Exercise requirements — Across the data below, how many lines have the word "pencil" in them? Give the number and nothing else.

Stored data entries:
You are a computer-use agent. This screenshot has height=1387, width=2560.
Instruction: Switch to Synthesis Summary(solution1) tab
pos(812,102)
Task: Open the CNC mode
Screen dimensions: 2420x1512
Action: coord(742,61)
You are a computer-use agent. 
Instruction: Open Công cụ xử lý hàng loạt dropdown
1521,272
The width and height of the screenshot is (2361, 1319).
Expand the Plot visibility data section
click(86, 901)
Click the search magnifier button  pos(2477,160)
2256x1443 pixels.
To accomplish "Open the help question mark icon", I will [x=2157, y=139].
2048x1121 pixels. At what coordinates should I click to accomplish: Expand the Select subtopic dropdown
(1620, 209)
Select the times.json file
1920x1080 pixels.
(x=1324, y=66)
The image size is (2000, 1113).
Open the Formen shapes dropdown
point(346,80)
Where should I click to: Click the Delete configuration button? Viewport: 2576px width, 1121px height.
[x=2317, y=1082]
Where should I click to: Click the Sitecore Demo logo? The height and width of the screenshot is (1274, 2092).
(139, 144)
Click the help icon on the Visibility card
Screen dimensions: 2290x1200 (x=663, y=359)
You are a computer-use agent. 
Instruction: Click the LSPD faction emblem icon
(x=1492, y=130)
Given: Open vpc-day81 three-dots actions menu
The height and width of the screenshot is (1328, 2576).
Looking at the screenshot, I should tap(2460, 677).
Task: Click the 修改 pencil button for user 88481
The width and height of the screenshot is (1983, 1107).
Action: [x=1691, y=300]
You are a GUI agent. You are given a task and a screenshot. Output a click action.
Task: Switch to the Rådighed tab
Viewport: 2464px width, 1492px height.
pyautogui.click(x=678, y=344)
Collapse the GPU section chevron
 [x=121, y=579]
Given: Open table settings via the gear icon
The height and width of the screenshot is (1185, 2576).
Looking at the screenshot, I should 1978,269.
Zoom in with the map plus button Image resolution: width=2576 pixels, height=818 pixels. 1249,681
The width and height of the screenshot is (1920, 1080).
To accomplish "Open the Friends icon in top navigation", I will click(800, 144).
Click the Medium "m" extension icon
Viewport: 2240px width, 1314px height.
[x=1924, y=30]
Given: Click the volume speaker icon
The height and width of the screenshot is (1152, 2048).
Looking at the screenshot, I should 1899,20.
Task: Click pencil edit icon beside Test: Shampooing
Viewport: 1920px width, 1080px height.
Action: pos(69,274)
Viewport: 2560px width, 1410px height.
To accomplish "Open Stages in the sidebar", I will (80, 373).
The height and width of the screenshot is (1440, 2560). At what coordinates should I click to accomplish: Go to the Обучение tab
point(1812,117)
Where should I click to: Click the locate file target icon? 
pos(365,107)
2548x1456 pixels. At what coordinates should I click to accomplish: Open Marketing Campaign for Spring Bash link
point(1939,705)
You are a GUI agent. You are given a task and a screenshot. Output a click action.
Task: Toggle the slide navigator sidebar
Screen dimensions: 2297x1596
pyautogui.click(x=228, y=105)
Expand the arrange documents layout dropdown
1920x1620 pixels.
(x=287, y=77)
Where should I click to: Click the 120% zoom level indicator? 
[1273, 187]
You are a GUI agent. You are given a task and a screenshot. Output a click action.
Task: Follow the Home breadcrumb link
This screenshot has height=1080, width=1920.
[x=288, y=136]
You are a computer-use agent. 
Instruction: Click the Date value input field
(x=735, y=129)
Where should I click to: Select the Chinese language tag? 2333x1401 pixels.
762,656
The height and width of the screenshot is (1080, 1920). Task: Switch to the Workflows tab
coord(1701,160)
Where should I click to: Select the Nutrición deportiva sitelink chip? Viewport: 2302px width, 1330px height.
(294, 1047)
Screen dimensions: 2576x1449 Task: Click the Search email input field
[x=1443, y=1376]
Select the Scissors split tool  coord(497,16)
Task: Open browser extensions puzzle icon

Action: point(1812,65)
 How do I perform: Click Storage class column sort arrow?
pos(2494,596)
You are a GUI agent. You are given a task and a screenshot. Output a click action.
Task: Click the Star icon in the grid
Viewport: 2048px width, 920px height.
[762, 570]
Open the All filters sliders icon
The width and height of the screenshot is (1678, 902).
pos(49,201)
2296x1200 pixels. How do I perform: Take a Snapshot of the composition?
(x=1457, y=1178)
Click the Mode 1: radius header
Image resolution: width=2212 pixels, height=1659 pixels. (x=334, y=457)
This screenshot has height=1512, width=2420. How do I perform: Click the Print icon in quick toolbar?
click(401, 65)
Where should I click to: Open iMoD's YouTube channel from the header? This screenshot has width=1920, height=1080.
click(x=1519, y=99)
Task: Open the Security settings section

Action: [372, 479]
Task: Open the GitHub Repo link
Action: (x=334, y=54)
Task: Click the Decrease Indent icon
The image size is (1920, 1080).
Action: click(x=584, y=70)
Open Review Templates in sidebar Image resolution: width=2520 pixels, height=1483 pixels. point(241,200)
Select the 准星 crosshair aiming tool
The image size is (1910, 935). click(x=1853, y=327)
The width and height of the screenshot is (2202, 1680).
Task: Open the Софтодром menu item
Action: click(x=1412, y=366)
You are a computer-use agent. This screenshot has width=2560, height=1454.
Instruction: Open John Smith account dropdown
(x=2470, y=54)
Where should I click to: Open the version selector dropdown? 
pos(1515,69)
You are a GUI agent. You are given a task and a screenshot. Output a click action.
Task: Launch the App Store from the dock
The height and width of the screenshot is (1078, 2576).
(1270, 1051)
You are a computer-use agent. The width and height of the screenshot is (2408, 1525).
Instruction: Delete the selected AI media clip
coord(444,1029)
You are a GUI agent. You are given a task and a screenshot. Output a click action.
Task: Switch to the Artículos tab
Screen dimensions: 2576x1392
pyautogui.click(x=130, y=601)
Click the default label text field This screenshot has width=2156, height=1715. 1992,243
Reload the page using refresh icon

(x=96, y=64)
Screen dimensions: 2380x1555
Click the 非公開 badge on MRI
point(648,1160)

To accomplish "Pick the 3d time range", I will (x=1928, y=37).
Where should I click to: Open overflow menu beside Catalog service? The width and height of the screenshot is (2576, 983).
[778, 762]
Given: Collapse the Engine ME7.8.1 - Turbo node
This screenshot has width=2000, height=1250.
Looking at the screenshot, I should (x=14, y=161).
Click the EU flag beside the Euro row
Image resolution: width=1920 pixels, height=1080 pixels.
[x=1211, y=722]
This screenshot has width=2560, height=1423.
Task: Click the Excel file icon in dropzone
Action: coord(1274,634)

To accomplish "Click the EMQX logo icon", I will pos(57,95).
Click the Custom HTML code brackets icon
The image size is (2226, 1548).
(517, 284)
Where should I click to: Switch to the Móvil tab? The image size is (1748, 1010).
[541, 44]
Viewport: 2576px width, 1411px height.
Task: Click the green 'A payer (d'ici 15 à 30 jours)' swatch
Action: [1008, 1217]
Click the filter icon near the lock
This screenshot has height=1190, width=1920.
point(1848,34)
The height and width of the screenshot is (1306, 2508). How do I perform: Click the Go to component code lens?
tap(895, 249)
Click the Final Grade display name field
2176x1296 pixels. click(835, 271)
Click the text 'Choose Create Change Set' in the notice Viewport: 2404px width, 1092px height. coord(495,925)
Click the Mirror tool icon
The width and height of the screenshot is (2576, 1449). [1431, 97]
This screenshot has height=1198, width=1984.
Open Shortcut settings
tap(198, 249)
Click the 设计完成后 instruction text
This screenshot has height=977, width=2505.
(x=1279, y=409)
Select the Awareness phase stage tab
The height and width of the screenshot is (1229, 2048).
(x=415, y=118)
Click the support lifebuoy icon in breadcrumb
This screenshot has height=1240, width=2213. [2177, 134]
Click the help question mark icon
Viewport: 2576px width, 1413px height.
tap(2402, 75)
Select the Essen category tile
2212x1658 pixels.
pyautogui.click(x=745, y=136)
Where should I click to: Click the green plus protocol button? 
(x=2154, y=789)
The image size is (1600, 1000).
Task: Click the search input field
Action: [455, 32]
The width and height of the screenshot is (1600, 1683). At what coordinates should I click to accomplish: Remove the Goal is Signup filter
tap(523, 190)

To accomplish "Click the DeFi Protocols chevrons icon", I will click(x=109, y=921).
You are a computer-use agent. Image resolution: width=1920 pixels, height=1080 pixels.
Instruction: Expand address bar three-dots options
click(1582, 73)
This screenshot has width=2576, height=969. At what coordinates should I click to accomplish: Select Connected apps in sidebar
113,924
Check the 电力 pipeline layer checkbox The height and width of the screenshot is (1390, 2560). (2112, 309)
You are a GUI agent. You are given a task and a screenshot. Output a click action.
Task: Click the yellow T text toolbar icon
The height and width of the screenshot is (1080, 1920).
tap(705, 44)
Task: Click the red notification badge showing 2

Task answer — 2